▶ _What is needed_
Give only the number of lines in the data below that contain the word "Open".

▶ _Record list_
--

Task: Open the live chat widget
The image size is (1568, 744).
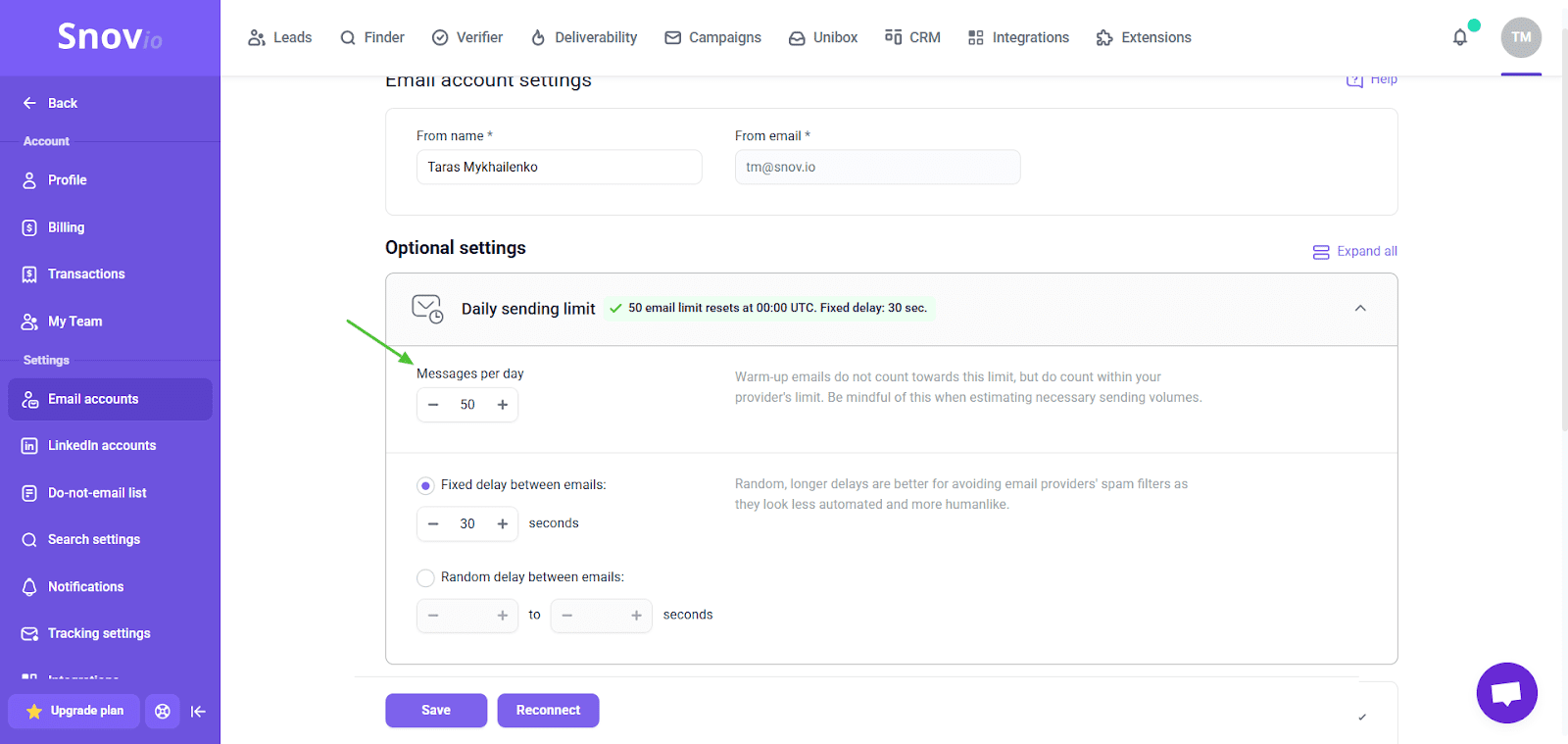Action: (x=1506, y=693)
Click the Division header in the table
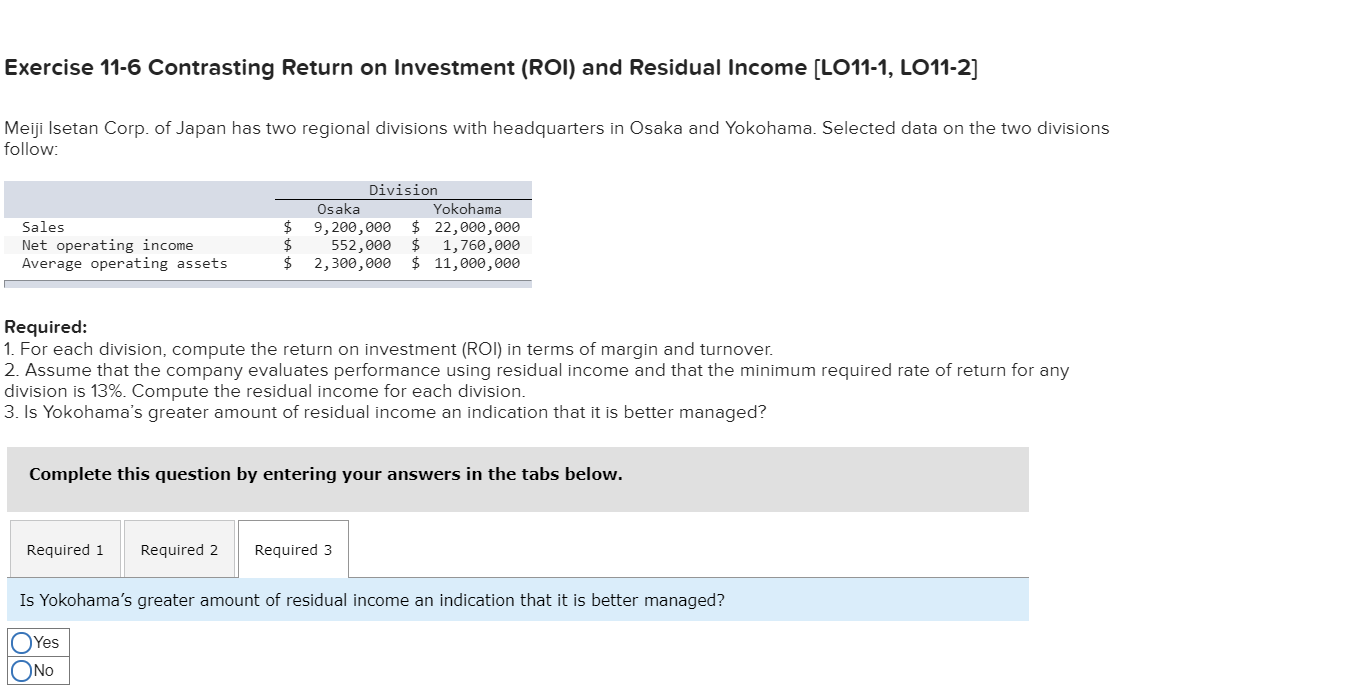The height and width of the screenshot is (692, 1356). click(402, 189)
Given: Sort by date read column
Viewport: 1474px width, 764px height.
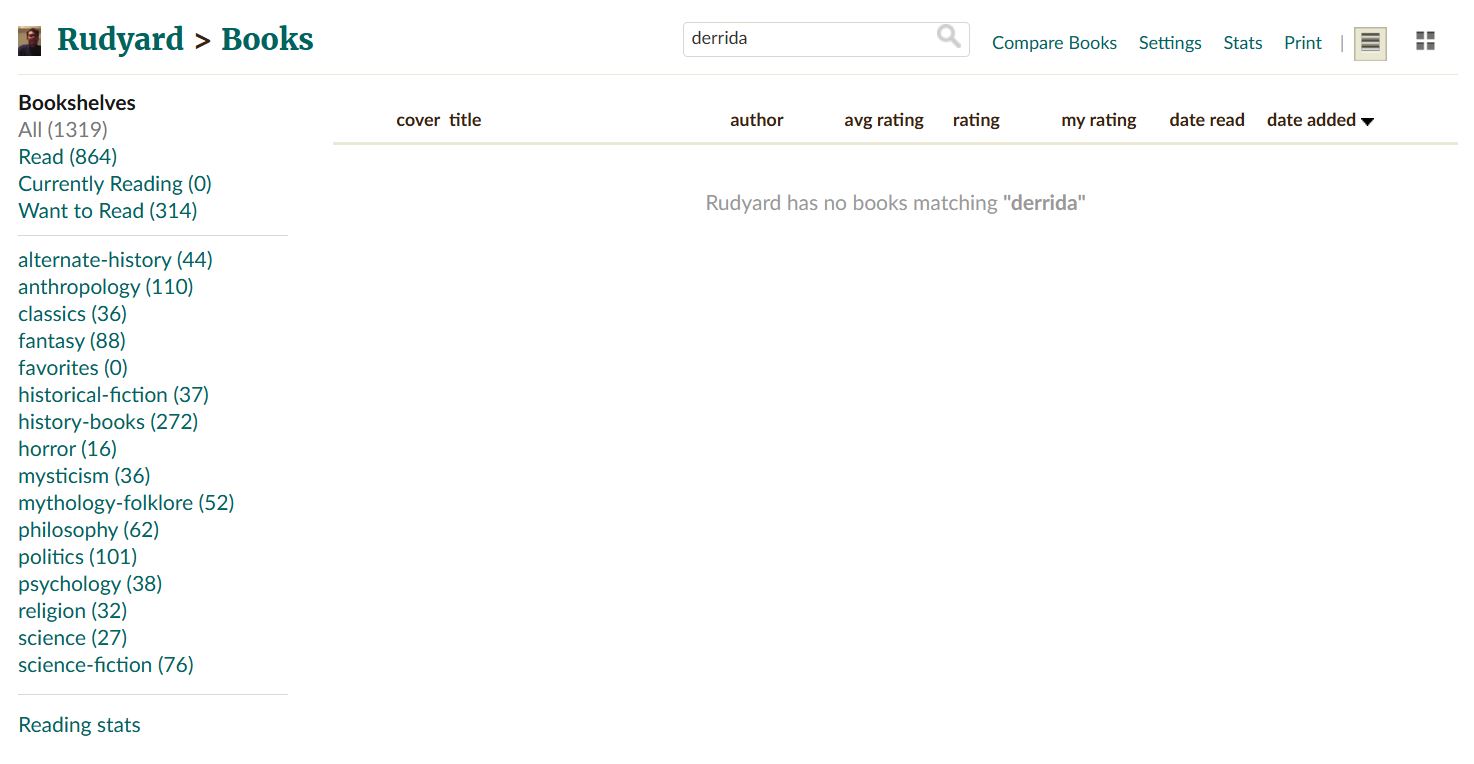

--

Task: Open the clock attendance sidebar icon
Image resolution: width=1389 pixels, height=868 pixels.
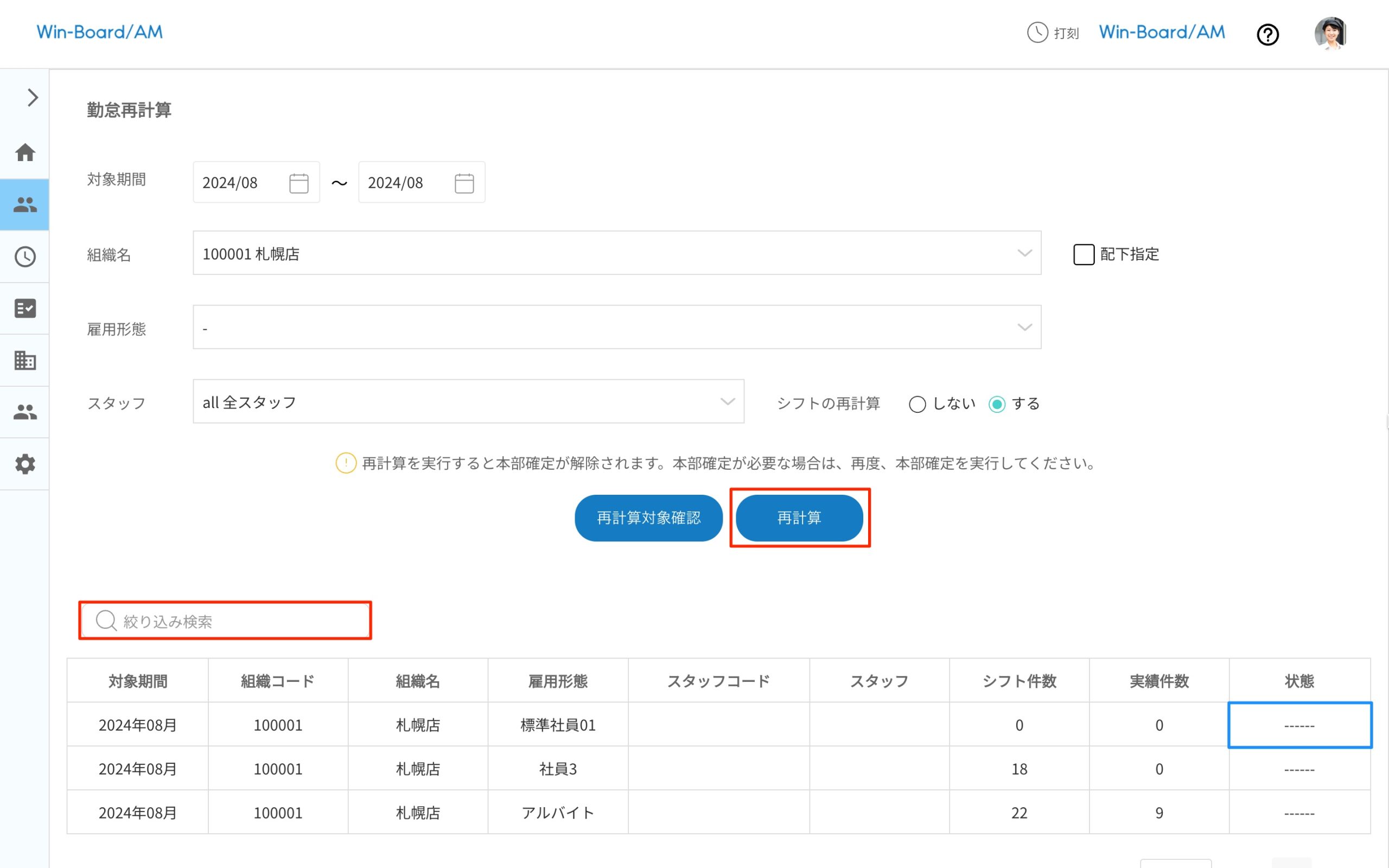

--

▶ _Expected output_
2